• Stored data:
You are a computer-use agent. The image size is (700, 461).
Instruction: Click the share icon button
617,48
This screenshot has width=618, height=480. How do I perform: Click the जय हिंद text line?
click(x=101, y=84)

• Assigned task: Restate the data above word for word, please.

• Result of this exercise:
You are a computer-use agent. The image size is (700, 461).
Instruction: Click the share icon button
617,48
This screenshot has width=618, height=480. How do I perform: Click the जय हिंद text line?
click(x=101, y=84)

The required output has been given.